STATED GOAL
Print the items below without any change, beginning with the line that contains "Given: Click the" and ending with the line that contains "Looking at the". Leave the pictures out.

━━━ INPUT ROWS ━━━

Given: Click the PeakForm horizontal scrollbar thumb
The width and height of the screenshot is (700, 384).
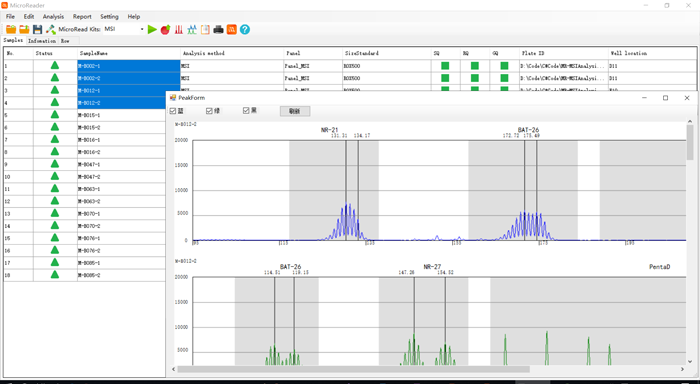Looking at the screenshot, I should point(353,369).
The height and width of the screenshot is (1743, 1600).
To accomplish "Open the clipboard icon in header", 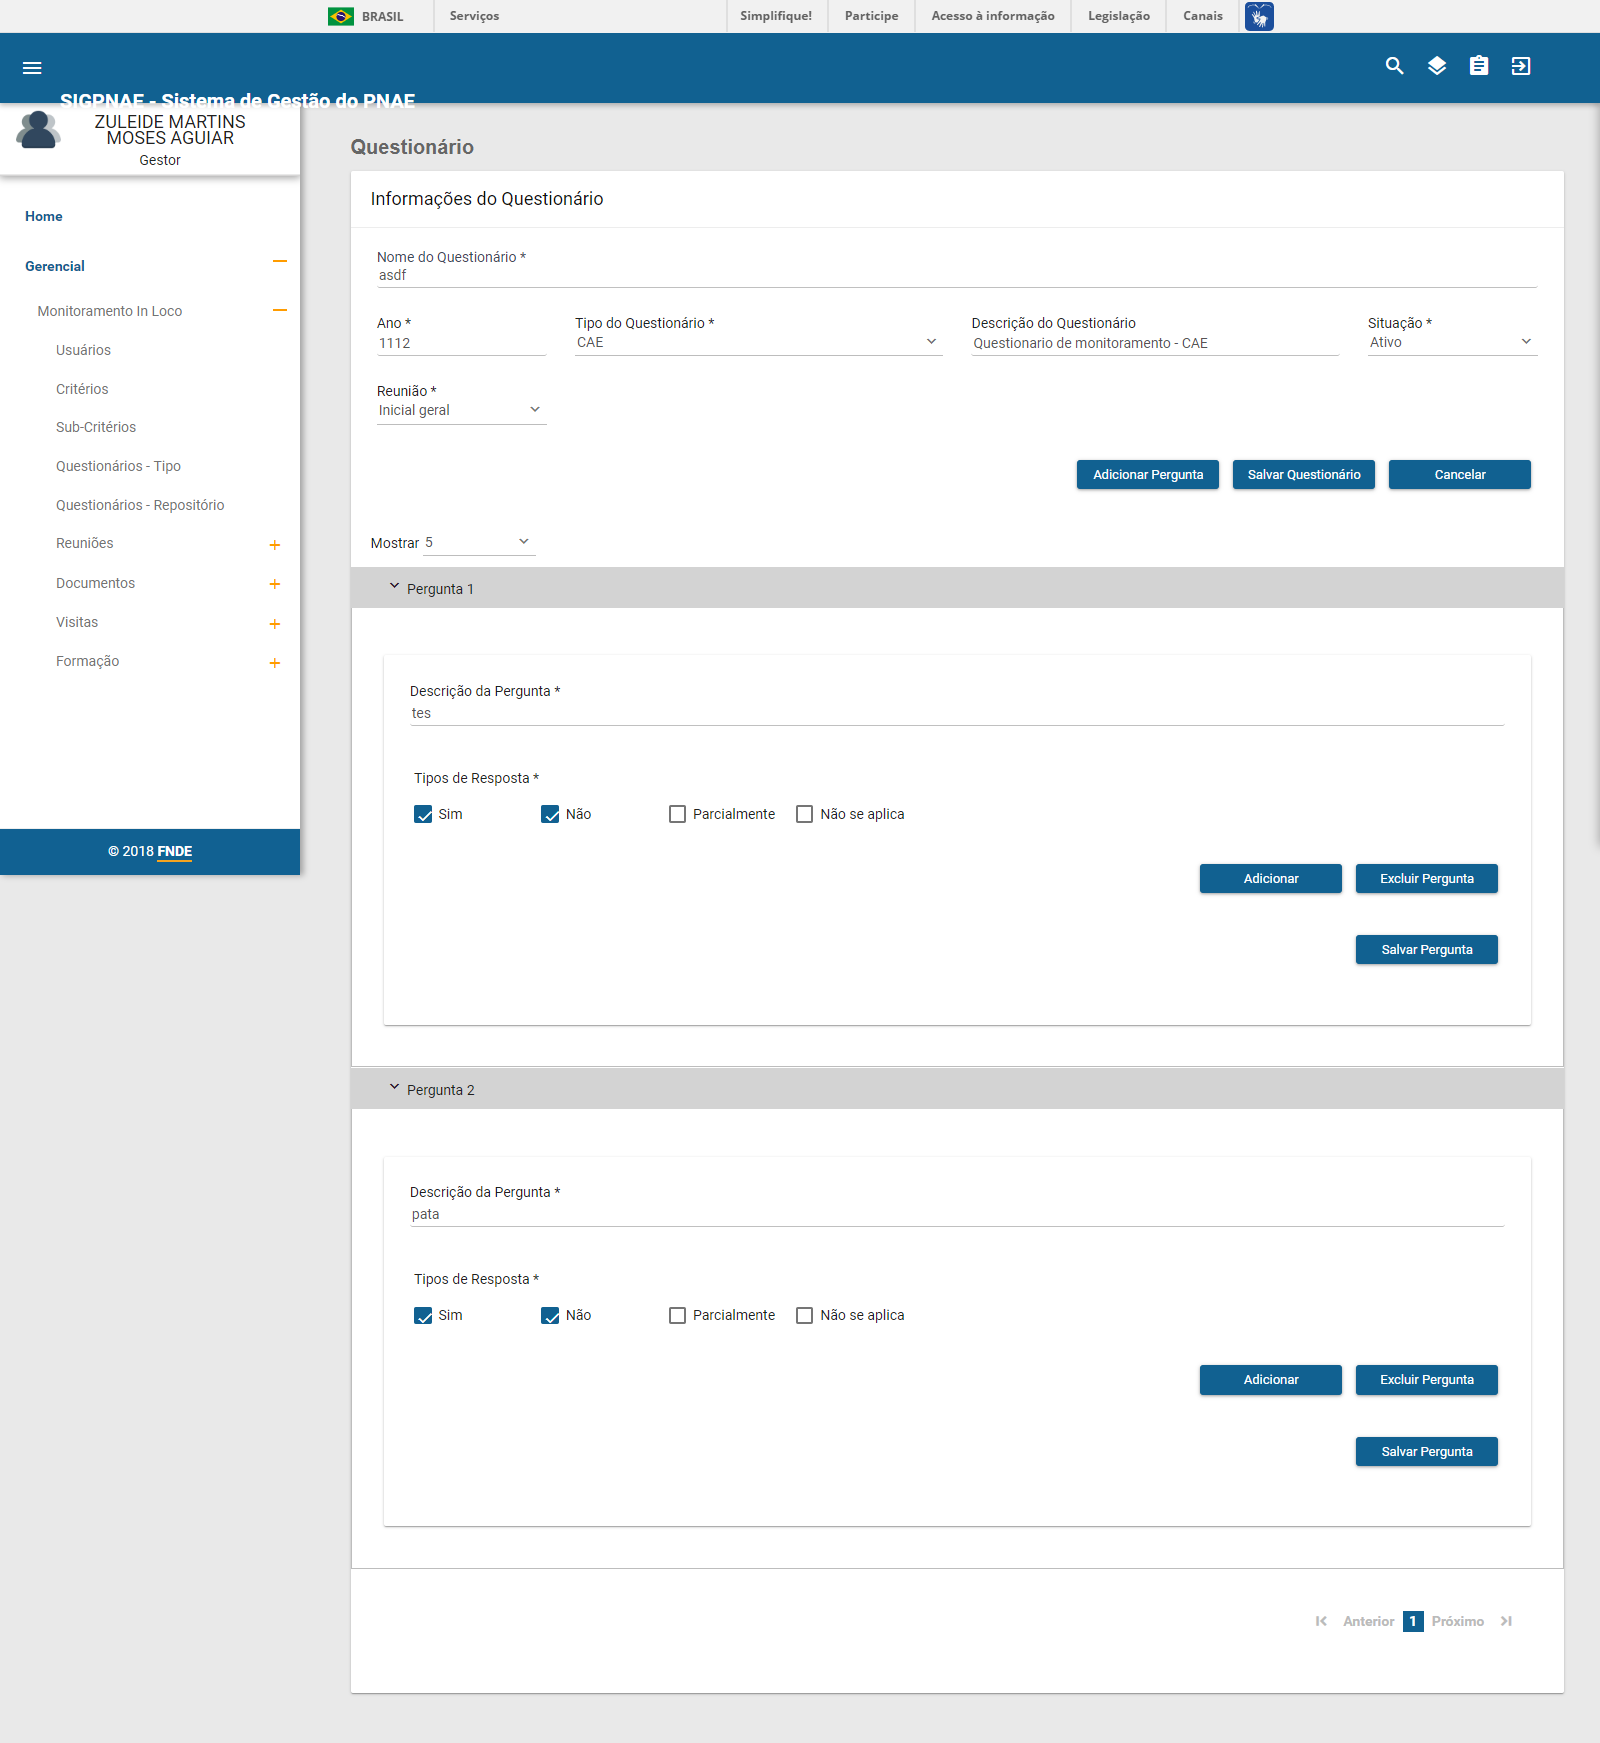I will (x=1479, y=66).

━━━
━━━ INPUT ROWS ━━━

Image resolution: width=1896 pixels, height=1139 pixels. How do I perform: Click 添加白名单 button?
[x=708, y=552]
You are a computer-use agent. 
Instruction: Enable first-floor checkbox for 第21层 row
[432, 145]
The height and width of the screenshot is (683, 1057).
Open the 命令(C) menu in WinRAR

━━━
━━━ INPUT ROWS ━━━

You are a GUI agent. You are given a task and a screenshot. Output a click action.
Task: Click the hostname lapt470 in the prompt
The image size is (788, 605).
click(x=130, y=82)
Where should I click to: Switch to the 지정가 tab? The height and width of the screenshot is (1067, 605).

━━━

EXERCISE RESULT
Given: Click the PeakForm horizontal scrollbar thumb
The width and height of the screenshot is (700, 384).
Looking at the screenshot, I should point(353,369).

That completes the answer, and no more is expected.